The Pulse of the Body, the Pressure of the Sky
The elegance of mmHg isn’t just historical or aesthetic. It maps neatly onto biological realities. Human physiology evolved under roughly 760 mmHg of atmospheric pressure. The gas exchange in your lungs, the regulation of cerebral perfusion, the critical thresholds in trauma medicine—all unfold within this pressure context.
In a way, mmHg is a unit that fits the scale of flesh and breath.
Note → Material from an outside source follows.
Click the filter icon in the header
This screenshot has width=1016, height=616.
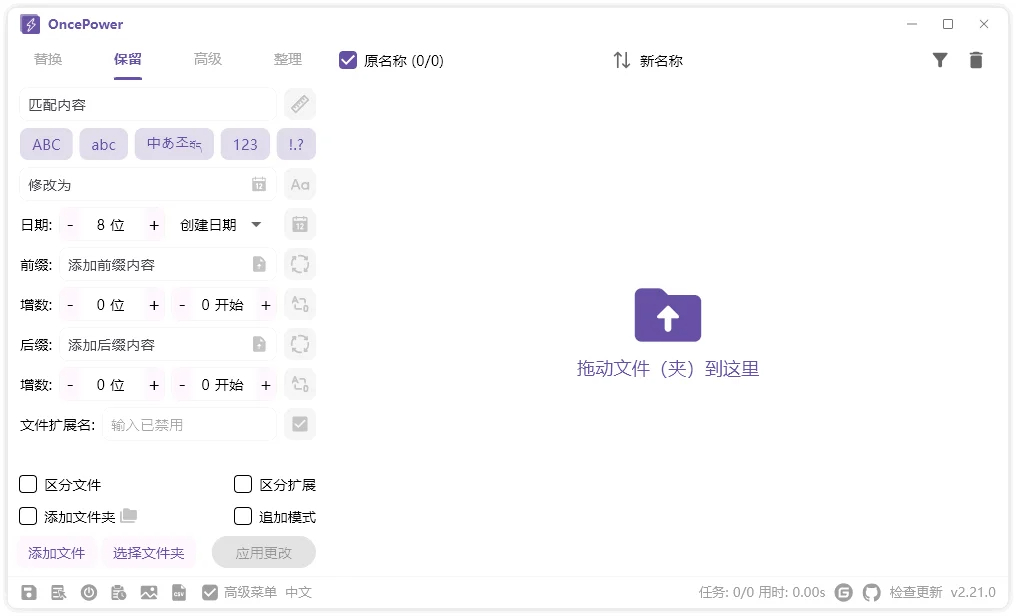[939, 61]
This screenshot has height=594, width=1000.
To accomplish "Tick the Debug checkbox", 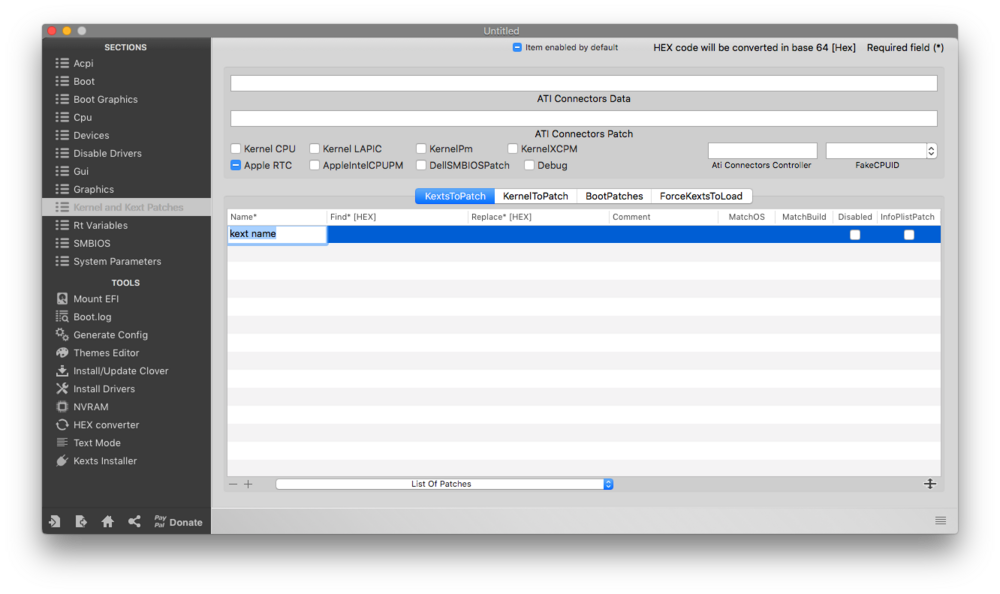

It’s not too small (like pascals, which render human pressures in the thousands), and not too abstract (like atmospheres or bars, which lose resolution). It’s just granular enough to matter. Just evocative enough to stick.
And perhaps this is what the best units do: they scale to our needs, but remain anchored in a shared experience. You might not know what a newton feels like, but you do know what it’s like when the doctor says your pressure is a little high today.
A Note from the Arterial Line
Once, in a hospital hallway that smelled faintly of isopropyl and printer paper, I watched a young resident adjust the settings on an arterial catheter monitor. The readout flickered: 127/76 mmHg. She tapped it lightly, as if asking the body for clarification. Not pascals. Not torr. Just mmHg, translated directly from blood’s pulsing push against a sensor the width of a grain of rice.
There was something quiet and final about those numbers, despite their digital birth. They still carried the weight of Torricelli’s mercury, of gravity’s pull, of every heart that has ever beat within our one-atmosphere world.